— BEGIN EXTRACT —

Giter VIP home page Giter VIP logo

mirrormaker2-msk-migration's Introduction

This repository accompanies the Amazon MSK migration lab. It includes resources used in the lab including AWS CloudFormation templates, configuration files and Java code.

Install

Clone the repository and install the jar file.

mvn clean install -f pom.xml

Two java jar files will be created:

CustomMM2ReplicationPolicy

This jar file is related to the use of Kafka MirrorMaker2 in the lab to migrate a self-managed Apache Kafka cluster to Amazon MSK.

MirrorMaker v2 (MM2), which ships as part of Apache Kafka in version 2.4.0 and above, detects and replicates topics, topic partitions, topic configurations and topic ACLs to the destination cluster that matches a regex topic pattern. Further, it checks for new topics that matches the topic pattern or changes to configurations and ACLs at regular configurable intervals. The topic pattern can also be dynamically changed by changing the configuration of the MirrorSourceConnector. Therefore MM2 can be used to migrate topics and topic data to the destination cluster and keep them in sync.

In order to differentiate topics between the source and destination, MM2 utilizes a ReplicationPolicy. The DefaultReplicationPolicy implementation uses a <source-cluster-alias>.<topic> naming convention as described in KIP-382.The consumer, when it starts up will subscribe to the replicated topic based on the topic pattern specified which should account for both the source topic and the replicated topic names. This behavior is designed to account for use cases which need to run multiple Apache Kafka clusters and keep them in sync for High Availability/Disaster Recovery and prevent circular replication of topics.

In migration scenarios, it might be useful to have the same topic names in the destination as the source as there is no failback requirement and the replication is only way from the self-managed Apache Kafka cluster to Amazon MSK. In order to enable that, the DefaultReplicationPolicy needs to be replaced with a CustomReplicationPolicy which would maintain the same topic name at the destination. This jar file needs to be copied into the libs directory of the Apache Kafka installation running MM2.

MM2GroupOffsetSync

When replicating messages in topics between clusters, the offsets in topic partitions could be different due to producer retries or more likely due to the fact that the retention period in the source topic could've passed and messages in the source topic already deleted when replication starts. Even if the the __consumer_offsets topic is replicated, the consumers, on failover, might not find the offsets at the destination.

— END EXTRACT —
— BEGIN SOURCE RECORDS —

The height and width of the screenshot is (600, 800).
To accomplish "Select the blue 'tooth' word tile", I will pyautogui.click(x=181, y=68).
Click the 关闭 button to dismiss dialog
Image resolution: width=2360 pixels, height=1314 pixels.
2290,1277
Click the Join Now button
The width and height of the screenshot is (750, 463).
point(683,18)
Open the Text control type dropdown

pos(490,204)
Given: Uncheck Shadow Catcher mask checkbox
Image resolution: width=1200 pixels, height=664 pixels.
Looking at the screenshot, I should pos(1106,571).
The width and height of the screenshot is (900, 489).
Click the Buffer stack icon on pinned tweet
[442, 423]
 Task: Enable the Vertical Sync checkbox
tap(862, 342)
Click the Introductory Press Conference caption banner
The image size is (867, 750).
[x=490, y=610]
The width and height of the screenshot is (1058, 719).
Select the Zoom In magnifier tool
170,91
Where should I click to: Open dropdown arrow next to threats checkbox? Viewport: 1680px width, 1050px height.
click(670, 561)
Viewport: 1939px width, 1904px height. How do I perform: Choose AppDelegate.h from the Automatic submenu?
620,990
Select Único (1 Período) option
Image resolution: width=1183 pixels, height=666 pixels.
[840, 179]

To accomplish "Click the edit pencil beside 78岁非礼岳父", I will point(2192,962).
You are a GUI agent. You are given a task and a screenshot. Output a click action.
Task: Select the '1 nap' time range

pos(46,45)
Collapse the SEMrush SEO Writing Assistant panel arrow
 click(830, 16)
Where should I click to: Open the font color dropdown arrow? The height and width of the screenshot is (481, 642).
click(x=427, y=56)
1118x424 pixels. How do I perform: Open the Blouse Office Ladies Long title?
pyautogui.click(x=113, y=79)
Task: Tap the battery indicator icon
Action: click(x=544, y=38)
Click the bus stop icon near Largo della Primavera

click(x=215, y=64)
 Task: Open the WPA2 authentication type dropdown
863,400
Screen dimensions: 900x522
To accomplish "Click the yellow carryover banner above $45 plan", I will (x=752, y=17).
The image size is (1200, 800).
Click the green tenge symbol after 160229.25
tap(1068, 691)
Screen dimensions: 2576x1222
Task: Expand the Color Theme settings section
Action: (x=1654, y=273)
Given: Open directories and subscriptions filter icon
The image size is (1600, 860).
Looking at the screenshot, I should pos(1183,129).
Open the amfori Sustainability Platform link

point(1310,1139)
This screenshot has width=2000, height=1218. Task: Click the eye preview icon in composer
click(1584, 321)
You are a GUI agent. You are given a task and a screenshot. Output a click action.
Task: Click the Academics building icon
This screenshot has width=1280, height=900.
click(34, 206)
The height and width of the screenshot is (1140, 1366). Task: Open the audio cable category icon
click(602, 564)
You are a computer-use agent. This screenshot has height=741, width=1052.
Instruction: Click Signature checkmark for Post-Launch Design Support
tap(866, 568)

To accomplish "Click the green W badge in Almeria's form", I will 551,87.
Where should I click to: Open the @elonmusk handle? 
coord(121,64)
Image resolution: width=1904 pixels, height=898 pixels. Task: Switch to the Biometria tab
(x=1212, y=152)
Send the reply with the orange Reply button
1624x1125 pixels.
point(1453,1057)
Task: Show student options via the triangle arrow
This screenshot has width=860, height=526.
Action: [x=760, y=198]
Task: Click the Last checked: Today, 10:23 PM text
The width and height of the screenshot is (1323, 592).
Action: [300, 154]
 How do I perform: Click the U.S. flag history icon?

— END SOURCE RECORDS —

→ THE TASKS:
- a) Format the part of the listing that opens with the line containing "Send the reply with the orange Reply button" and closes with the line containing "Action: [x=760, y=198]" as a Markdown table with the columns Row and Line, one numbered row per line and blank lines omitted.
- b) Resume the MirrorMaker2 migration text from where it stops.
The listing is unrelated to the MirrorMaker2 migration text.

→ RESPONSES IN ORDER:
- a)
| Row | Line |
|---|---|
| 1 | Send the reply with the orange Reply button |
| 2 | 1624x1125 pixels. |
| 3 | point(1453,1057) |
| 4 | Task: Show student options via the triangle arrow |
| 5 | This screenshot has width=860, height=526. |
| 6 | Action: [x=760, y=198] |

- b)
MM2 provides a facility that keeps source and destination offsets in sync. The MM2 MirrorCheckpointConnector periodically emits checkpoints in the destination cluster, containing offsets for each consumer group in the source cluster. The connector periodically queries the source cluster for all committed offsets from all consumer groups, filters for topics being replicated, and emits a message to a topic like <source-cluster-alias>.checkpoints.internal in the destination cluster. These offsets can then be queried and retrieved by using provided classes RemoteClusterUtils or MirrorClient. However, in order for consumers to fail over seamlessly and start consuming from where they left off with no code changes, the mapped offsets at the destination need to be synced with the __consumer_offsets topic at the destination. The MM2GroupOffsetSync application performs this syncing periodically and checks to make sure that the consumer group is empty or dead before doing the sync to make sure that the offsets are not overwritten if the consumer had failed over.

The jar file accepts the following parameters:

  • -h (or --help): help to get list of parameters
  • -cgi (or --consumerGroupID) (Default mm2TestConsumer1): The Consumer Group ID of the consumer to sync offsets for.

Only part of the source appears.